Dataset records:
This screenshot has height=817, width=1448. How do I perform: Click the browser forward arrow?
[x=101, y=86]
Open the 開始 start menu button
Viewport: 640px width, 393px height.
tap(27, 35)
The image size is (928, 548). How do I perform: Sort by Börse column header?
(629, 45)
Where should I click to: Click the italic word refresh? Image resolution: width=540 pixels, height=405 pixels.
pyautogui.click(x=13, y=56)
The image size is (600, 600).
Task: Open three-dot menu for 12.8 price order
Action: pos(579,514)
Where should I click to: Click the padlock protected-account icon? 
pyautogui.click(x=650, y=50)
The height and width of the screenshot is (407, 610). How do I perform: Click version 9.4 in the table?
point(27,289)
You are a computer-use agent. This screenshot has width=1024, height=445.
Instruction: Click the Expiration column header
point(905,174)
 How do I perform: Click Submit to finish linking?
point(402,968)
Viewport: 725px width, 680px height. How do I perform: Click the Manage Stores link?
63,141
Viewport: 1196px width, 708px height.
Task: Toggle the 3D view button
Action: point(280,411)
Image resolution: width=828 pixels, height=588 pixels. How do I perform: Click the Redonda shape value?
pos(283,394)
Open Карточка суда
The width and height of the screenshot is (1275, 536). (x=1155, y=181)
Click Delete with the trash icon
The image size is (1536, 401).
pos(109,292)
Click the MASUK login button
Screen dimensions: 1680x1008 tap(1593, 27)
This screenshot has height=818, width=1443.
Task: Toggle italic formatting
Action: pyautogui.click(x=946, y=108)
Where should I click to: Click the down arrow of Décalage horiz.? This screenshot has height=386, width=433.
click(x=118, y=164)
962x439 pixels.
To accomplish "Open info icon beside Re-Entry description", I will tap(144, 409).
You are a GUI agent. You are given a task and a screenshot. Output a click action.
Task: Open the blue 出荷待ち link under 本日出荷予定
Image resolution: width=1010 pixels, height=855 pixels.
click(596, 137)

What you will do: Look at the entries above. Say how many lines have the word "agent", and give only the number.

Solution to this problem: 2